(DATA RECORDS begins)

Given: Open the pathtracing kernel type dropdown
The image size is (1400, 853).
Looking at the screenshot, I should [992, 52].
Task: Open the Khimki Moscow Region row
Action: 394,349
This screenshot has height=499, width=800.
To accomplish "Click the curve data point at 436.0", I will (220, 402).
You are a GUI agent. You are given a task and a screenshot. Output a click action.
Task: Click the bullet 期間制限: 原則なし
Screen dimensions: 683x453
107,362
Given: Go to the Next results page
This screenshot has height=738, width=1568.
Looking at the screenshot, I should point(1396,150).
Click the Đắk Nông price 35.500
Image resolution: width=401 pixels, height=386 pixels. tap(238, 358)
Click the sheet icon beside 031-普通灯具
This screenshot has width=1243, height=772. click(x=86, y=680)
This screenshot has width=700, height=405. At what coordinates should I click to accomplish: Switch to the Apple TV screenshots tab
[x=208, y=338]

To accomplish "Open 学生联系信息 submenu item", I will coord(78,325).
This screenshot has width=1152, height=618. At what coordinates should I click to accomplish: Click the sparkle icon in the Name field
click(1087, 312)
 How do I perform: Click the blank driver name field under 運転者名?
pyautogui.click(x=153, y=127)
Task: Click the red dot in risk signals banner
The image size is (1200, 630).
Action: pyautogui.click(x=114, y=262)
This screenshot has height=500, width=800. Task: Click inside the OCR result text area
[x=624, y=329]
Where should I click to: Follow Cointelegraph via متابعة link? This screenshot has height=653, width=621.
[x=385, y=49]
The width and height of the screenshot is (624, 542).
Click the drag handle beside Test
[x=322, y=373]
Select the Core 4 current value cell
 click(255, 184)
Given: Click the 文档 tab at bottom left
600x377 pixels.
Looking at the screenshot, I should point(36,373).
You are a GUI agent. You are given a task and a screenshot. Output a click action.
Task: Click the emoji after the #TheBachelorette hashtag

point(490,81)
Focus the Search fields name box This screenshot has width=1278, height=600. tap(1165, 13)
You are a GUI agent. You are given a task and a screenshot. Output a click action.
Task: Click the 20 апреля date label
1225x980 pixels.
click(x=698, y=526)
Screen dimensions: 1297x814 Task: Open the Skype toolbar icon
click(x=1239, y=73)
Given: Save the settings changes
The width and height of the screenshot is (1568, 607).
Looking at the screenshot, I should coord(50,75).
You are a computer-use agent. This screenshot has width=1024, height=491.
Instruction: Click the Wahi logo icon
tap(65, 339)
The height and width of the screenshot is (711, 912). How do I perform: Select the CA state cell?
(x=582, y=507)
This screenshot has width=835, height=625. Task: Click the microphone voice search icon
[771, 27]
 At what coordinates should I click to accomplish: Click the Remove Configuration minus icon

(DATA RECORDS ends)

#### TASK TO COMPLETE:
Begin at the line that has "The image size is (1200, 630)." in the entries above; stop after the line that has "Given: Click the 文档 tab at bottom left". Transcribe exactly those lines and no others.

#### FINISHED EXERCISE:
The image size is (1200, 630).
Action: pyautogui.click(x=114, y=262)
This screenshot has height=500, width=800. Task: Click inside the OCR result text area
[x=624, y=329]
Where should I click to: Follow Cointelegraph via متابعة link? This screenshot has height=653, width=621.
[x=385, y=49]
The width and height of the screenshot is (624, 542).
Click the drag handle beside Test
[x=322, y=373]
Select the Core 4 current value cell
 click(255, 184)
Given: Click the 文档 tab at bottom left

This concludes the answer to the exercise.